Black and white afterimages flashed in my eyes as the spell petered out. Up above, I could make out Geoffrey’s protective green sphere zooming away. He’d escaped the devastation just in time.

I blinked until my vision half-worked again, resisting the urge to rub my eyes. The destruction was exquisite. Brand’s magic had carved out a miniature Cranter Pit in the middle of the dead city. Fires smoldered at its rim, and whole swaths of the ground had liquified, turning to molten rock and glass. Chunks of wyrms—a tail, part of a torso—stuck out from the column’s radius where they’d flopped to the floor, bearing the charred edges where the rest of their bodies had been destroyed.
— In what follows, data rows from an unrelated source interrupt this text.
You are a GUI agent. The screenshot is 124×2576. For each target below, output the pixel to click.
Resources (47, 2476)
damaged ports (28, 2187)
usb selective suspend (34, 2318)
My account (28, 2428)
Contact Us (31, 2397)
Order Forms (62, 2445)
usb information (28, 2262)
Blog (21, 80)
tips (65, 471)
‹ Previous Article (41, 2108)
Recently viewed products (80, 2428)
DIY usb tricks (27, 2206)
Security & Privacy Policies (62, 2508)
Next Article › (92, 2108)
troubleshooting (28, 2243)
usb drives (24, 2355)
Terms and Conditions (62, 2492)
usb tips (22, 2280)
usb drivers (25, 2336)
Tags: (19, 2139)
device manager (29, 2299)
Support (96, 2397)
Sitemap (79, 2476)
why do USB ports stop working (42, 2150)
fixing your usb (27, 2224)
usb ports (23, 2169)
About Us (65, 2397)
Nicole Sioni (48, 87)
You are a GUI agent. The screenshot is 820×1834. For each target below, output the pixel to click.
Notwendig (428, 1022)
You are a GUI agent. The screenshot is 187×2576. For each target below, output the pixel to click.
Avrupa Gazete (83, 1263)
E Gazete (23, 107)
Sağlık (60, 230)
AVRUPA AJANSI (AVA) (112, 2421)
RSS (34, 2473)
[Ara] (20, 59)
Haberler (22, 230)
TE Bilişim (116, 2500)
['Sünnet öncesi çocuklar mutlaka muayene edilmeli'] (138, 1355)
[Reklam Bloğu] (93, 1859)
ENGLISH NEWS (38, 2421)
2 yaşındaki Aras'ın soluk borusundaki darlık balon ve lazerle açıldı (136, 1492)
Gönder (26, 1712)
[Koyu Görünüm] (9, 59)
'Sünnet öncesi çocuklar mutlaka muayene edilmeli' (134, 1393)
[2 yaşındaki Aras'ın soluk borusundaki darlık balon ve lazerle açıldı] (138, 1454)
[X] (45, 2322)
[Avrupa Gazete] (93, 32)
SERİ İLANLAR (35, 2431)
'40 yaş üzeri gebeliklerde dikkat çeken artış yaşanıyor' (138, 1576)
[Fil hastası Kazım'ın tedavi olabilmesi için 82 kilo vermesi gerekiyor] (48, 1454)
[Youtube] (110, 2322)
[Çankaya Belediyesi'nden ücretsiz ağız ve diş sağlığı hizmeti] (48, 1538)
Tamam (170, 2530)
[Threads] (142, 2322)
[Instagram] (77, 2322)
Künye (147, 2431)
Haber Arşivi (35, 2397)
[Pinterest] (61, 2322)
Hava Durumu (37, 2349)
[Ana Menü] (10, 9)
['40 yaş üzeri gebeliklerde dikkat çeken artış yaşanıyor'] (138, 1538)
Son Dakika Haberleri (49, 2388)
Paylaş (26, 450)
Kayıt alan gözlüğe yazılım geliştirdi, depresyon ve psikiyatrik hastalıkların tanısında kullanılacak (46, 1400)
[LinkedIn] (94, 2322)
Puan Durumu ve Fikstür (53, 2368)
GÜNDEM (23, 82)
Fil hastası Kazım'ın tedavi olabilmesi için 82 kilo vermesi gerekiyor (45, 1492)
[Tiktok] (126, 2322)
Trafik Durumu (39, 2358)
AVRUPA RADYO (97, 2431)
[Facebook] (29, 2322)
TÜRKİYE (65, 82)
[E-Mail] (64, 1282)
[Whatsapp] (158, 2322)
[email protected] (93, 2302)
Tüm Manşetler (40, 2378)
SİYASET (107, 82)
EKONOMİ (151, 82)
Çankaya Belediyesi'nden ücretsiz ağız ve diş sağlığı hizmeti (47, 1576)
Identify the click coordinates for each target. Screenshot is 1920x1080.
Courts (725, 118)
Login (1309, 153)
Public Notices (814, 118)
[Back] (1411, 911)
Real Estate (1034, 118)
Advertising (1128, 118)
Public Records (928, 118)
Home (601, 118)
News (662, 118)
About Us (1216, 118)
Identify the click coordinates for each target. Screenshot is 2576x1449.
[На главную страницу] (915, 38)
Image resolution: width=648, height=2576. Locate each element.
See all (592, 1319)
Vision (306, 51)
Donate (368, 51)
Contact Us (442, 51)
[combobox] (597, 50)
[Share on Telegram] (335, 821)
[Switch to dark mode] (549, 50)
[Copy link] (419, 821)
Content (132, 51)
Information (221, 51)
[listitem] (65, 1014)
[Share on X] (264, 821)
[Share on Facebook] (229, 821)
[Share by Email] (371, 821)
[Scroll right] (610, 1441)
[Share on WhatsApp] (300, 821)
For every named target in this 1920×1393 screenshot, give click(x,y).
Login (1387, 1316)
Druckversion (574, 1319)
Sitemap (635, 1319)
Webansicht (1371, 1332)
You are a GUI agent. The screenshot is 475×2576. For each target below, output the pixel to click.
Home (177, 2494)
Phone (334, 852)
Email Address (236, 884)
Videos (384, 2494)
Entire swaths of the surrounding buildings had been erased.

A shaft of light streamed down onto the pit. Looking up, I saw Brand’s spell had punched a hole all the way through the great fungus, creating the largest Ceiling Eye any world had ever known. The hole filled with shadows as the fungus began to repair the damage. Tendrils writhed out from the wound, plunging their tips into the opposite side.

I saw the sky through the hole—gloriously blue—but only for a moment.

Below, Brand’s robot body stood at the center of the pit like a broken toy. Brand’s emerald-topped staff fell from his hand and clattered to the ground. A moment later, Brand’s body did the same, toppling forward, rigid and unmoving. None of the lights on his body were on.

I ran out from the massive gap that had opened in the hollow skyscraper’s wall.

“Brand!” I yelled. “Brand!”

Yuta leapt off my back as I scrambled down to the bottom of the pit.

Settling down by Brand’s side, I flipped my friend onto his back with a gentle flick of a single claw, sighing with relief as I saw green text displayed on his black LED screen face. I lowered my head to the ground to read them:

Power Depleted.

Recharging.

Time until completion:

23:58

The numbers flashed on and off like a digital clock waiting to be set.

“What’s wrong with him?” Yuta asked.

“His battery needs time to recharge,” I said.

Yuta’s brow furrowed. “His what?”

I started to explain, but my reply was immediately drowned out by an engine-revving hum.

Geoffrey landed right in front of us, his armor clinking as he folded his wings against his back. His halberd’s golden blade crackled with electricity.

Metal scraped as Yuta stepped forward and unsheathed his blade.

Geoffrey glowered at us in frightful rage.

I raised my hands in a defensive gesture, only to fold my arms against my chest when I remembered I had massive, threatening-looking claws. “Please, Geoffrey,” I said, “just… calm down.”

“I’ve had enough of your lies,” Geoffrey hissed. He glared at me, and then Yuta. “You betrayed us, Howle. You betrayed me. You betrayed your people…”

Yuta pointed his kanakatana at the half-man, half-hummingbird warrior.

“The war is over, Lord Athelmarch,” Yuta said. “It was a hollow cause then, and it is a hollow cause now. There has been enough bloodshed.”

A tear glinted in the corner of Geoffrey’s eye as he shook his head. “Our cause was not hollow, Mewnee.” He spat out the word, pointing his halberd’s head at us. “I fought for God and country. For my people’s freedom!” Geoffrey said.

“Everyone is dead, Geoffrey,” I said.

“But causes endure, Dr. Howle,” Geoffrey replied, “and good and evil are set in stone. Time has no meaning when a cause is righteous.” He stamped his halberd’s haft on the ground. “I don’t care what is real and what is false. I know what I’ve seen. I know what I feel.” Shuddered, he stuck out his arm and squeezed his fist.

“Geoffrey, please,” I said, “don’t do this.”

He glared at me as he stepped forward.